FDA also announced that it will now include in in its weekly Enforcement Report recalls that the agency has not yet classified as Class I, II or III (use or exposure is not likely to cause adverse health consequences). The Enforcement Report provides a public listing of products subject to a recall. Unlike with public warnings, the Enforcement Report does not limit reported incidents to urgent situations that present serious hazards to health. FDA includes recalls for FDA-regulated alcohol beverages (e.g., wines less than 7 percent alcohol by volume, most “hard seltzers”) in the Enforcement Report, whether the recall requires a public warning or not. For example, the Enforcement Report has included recalls of hard apple cider because the bottles may explode. The Enforcement Report will note that a recall is not yet classified or list the recalls as Class I, II or III, depending on the severity of the health hazard posed by the recalled product. The Enforcement Report makes available to the public information about each recall, including product descriptions, the reason for the recall and the specific actions that the recalling company is pursuing. Notably, FDA is not required to provide a firm with an opportunity to review or comment on the information the agency includes in its Enforcement Report.

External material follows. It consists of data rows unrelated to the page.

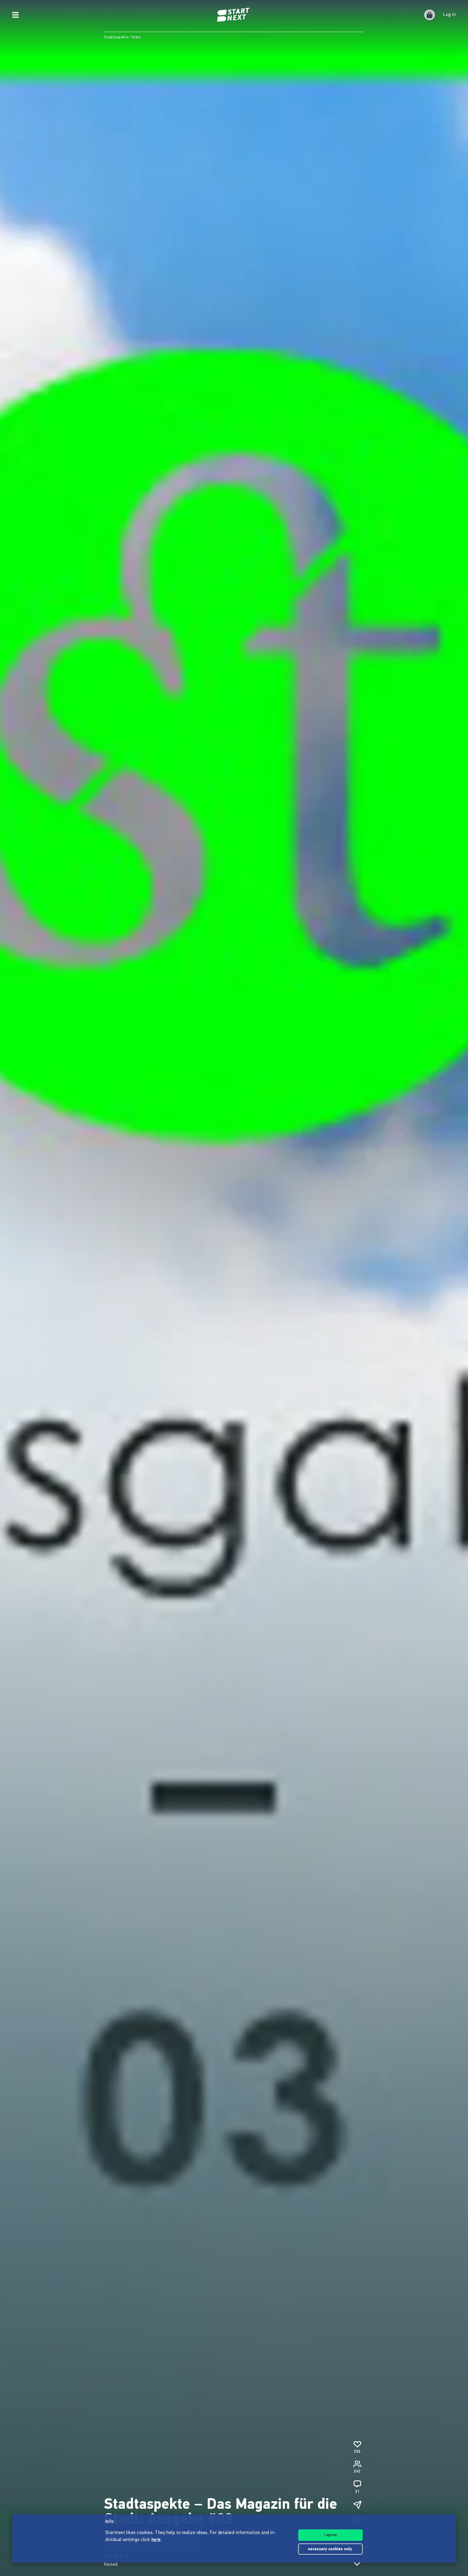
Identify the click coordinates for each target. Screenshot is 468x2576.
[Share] (357, 2505)
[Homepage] (234, 14)
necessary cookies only (330, 2549)
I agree (330, 2535)
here (156, 2540)
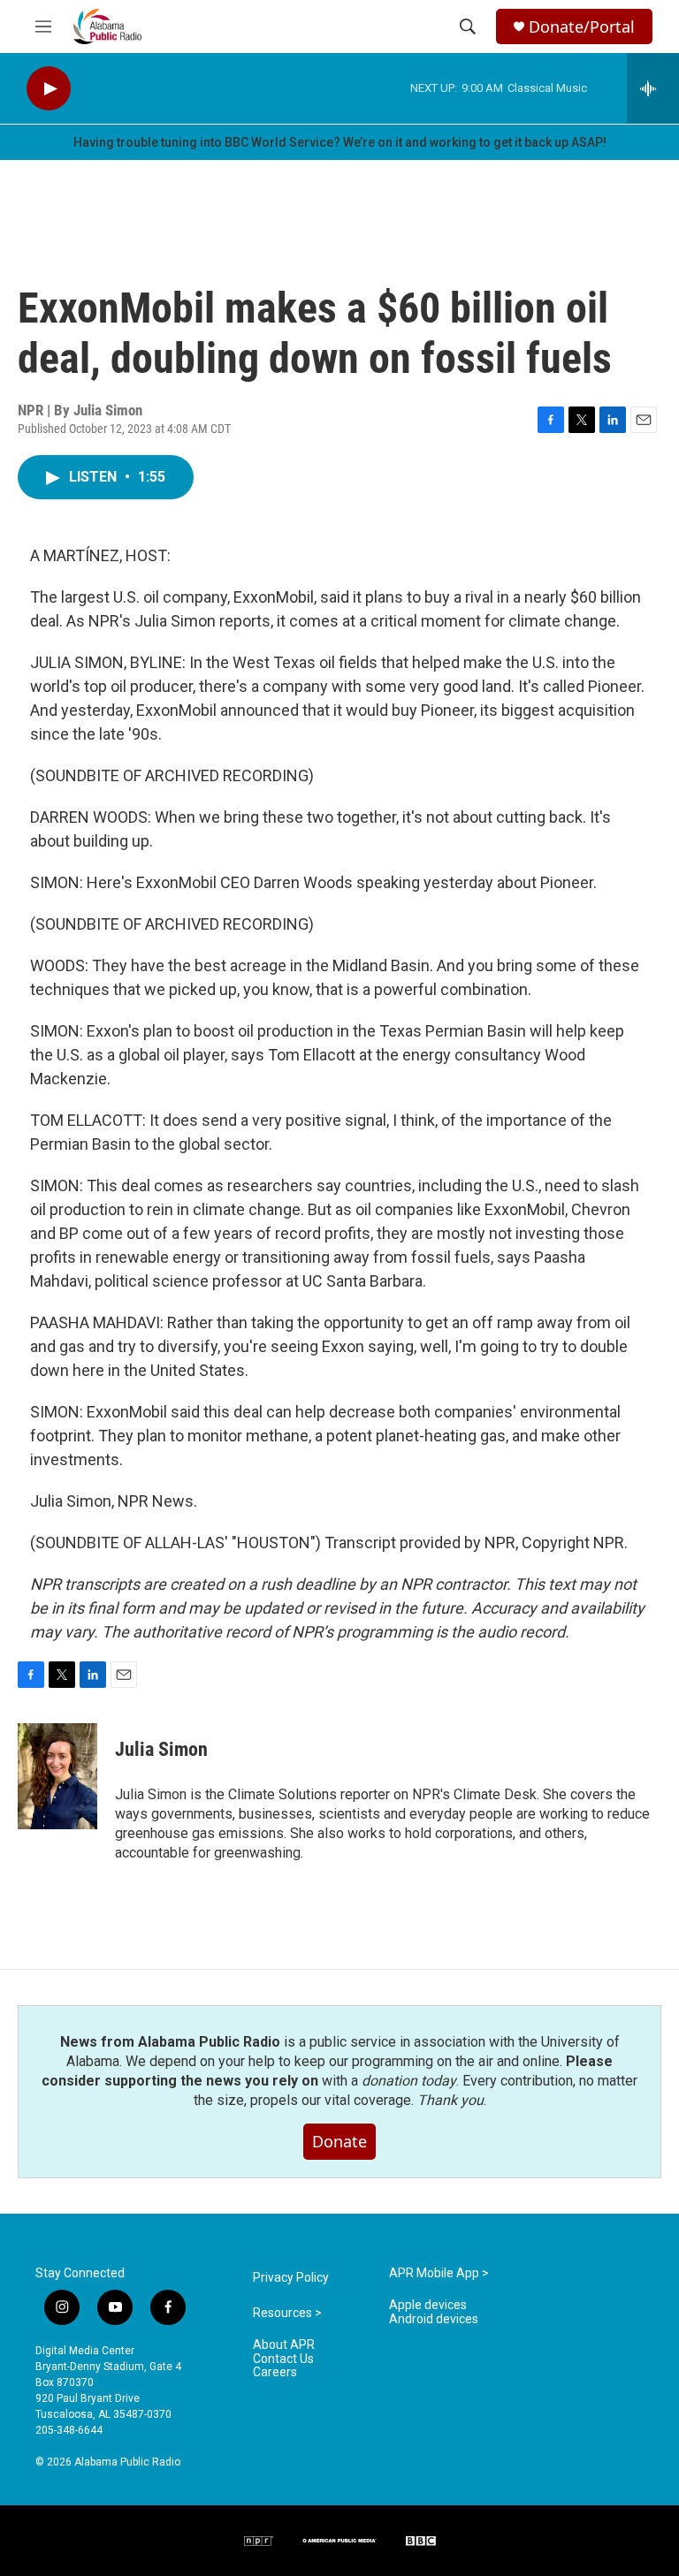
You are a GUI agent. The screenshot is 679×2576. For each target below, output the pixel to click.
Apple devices (428, 2305)
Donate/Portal (582, 27)
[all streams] (653, 88)
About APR (284, 2345)
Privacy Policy (291, 2277)
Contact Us (283, 2359)
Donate (339, 2141)
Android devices (433, 2319)
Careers (275, 2372)
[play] (48, 89)
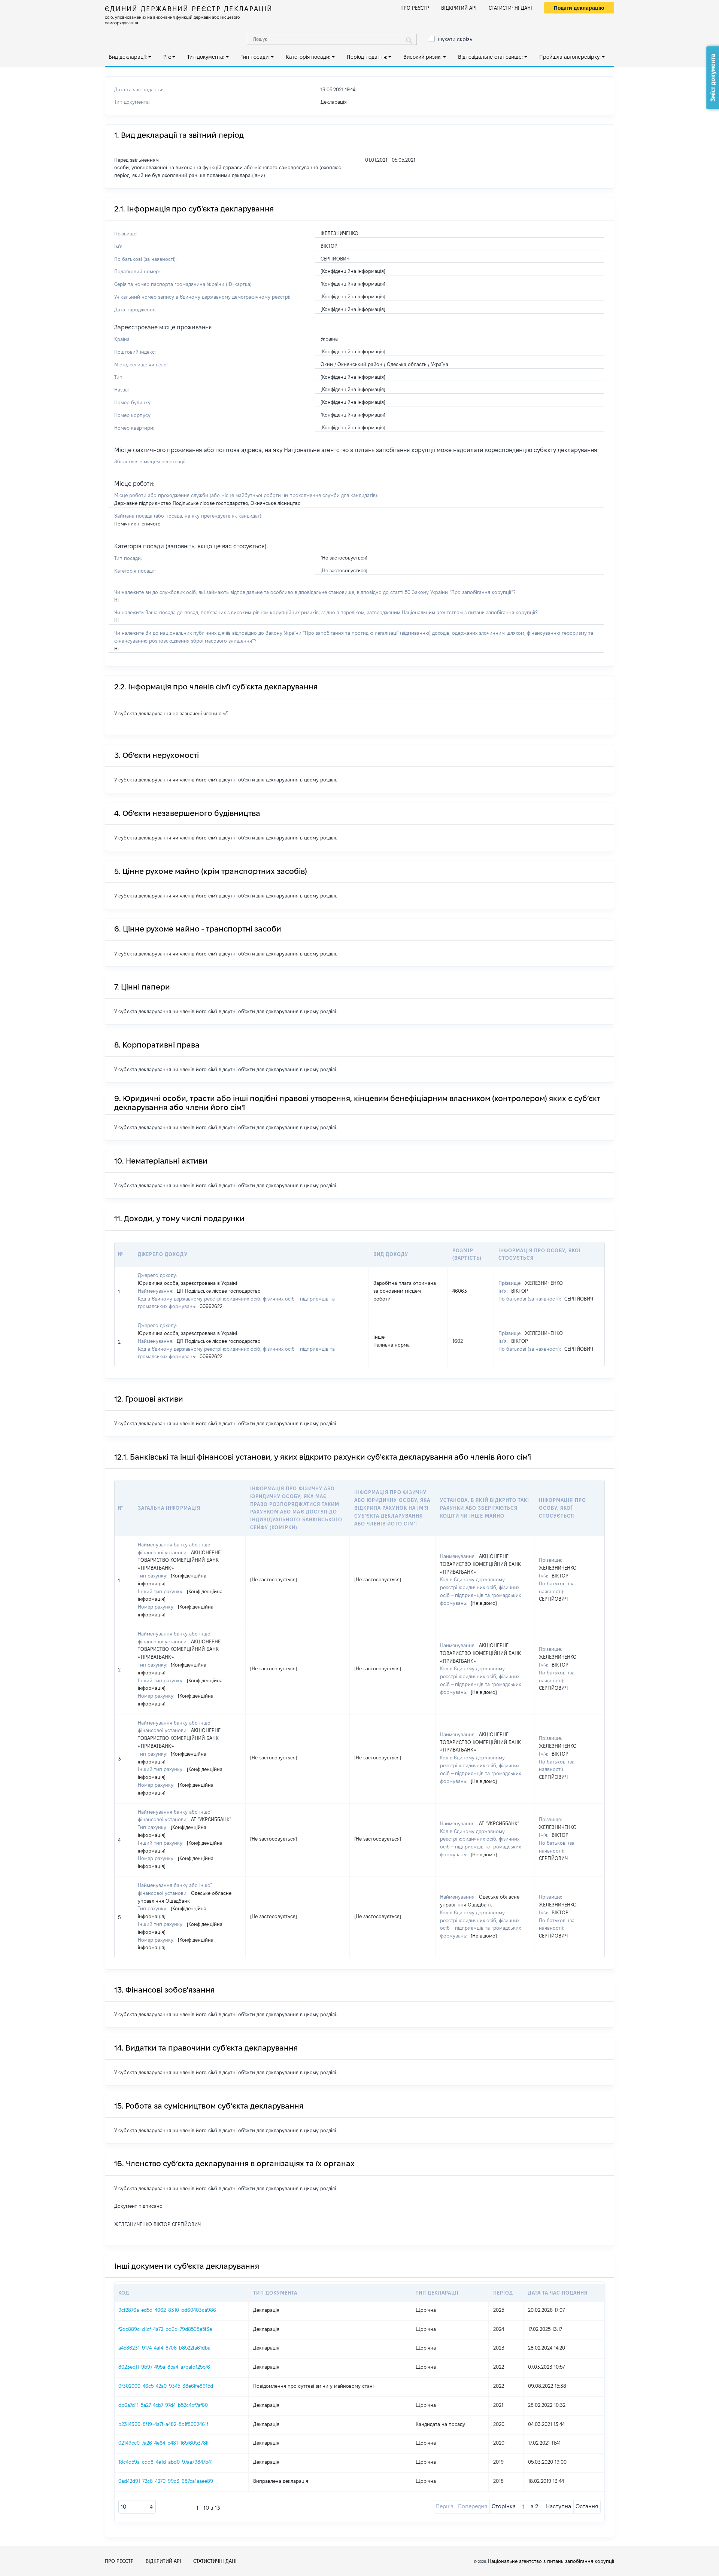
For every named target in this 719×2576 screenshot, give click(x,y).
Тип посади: (255, 57)
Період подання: (367, 57)
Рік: (167, 57)
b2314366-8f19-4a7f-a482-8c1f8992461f (163, 2424)
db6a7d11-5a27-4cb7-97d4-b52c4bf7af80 (163, 2405)
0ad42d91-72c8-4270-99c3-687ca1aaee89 (165, 2481)
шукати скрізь (455, 39)
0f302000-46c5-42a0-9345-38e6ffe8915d (165, 2385)
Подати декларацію (579, 8)
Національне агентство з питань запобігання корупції (551, 2561)
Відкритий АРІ (459, 7)
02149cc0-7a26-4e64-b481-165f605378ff (163, 2442)
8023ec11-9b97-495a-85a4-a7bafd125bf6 (164, 2366)
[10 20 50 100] (137, 2506)
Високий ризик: (422, 57)
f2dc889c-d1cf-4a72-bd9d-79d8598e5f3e (165, 2329)
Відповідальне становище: (490, 57)
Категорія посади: (308, 57)
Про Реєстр (414, 7)
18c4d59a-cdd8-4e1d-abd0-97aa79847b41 (165, 2461)
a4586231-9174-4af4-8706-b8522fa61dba (164, 2347)
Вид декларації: (128, 57)
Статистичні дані (510, 7)
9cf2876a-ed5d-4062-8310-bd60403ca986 (167, 2310)
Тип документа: (205, 57)
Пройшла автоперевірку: (570, 57)
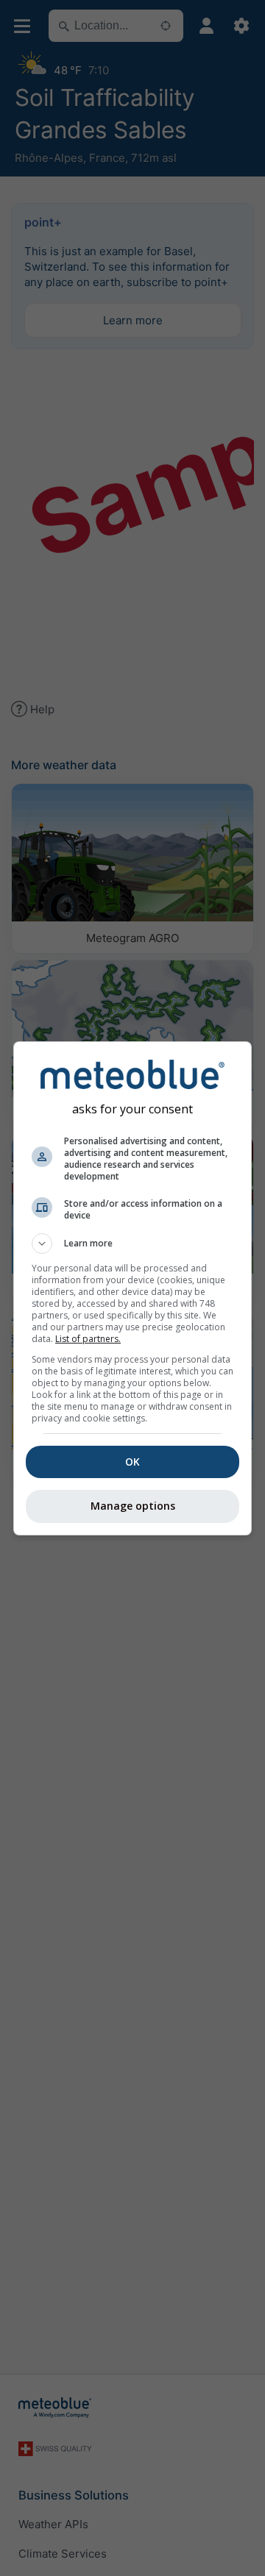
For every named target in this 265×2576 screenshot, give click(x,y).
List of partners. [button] (88, 1338)
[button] (132, 1243)
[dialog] (132, 1288)
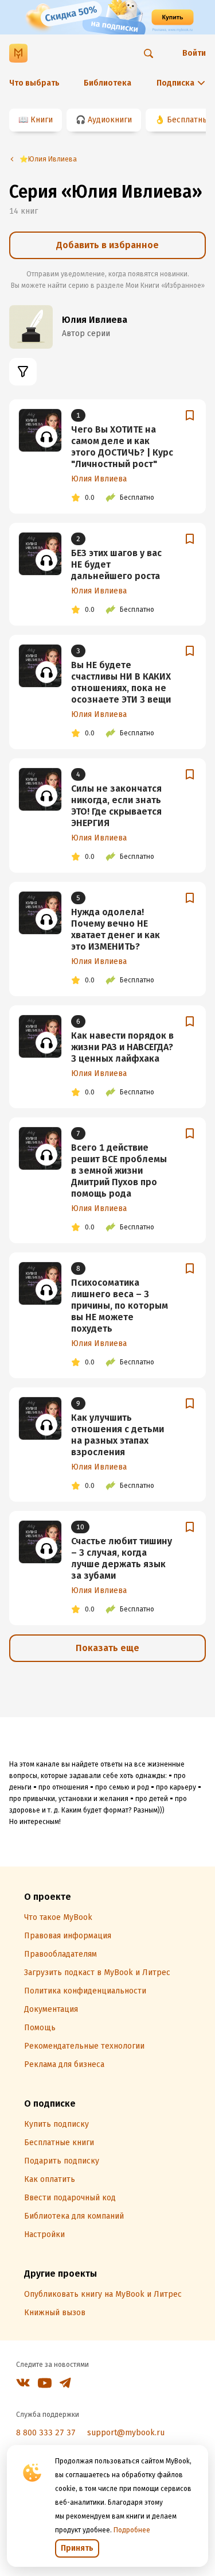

Additionally, FDA Commissioner Scott Gottlieb announced that the agency is planning a “new approach to the release of recall information this year,” but did not provide further details. Dr. Gottlieb has indicated that FDA is examining in what situations FDA can help consumers get information about the stores and food service locations that may have sold or distributed a potentially unsafe, recalled food and what company may have supplied the product. If FDA can disclose this information, FDA believes consumers would have an easier time knowing if they might have, or have been, exposed to a recalled product that could cause potential risks if consumed.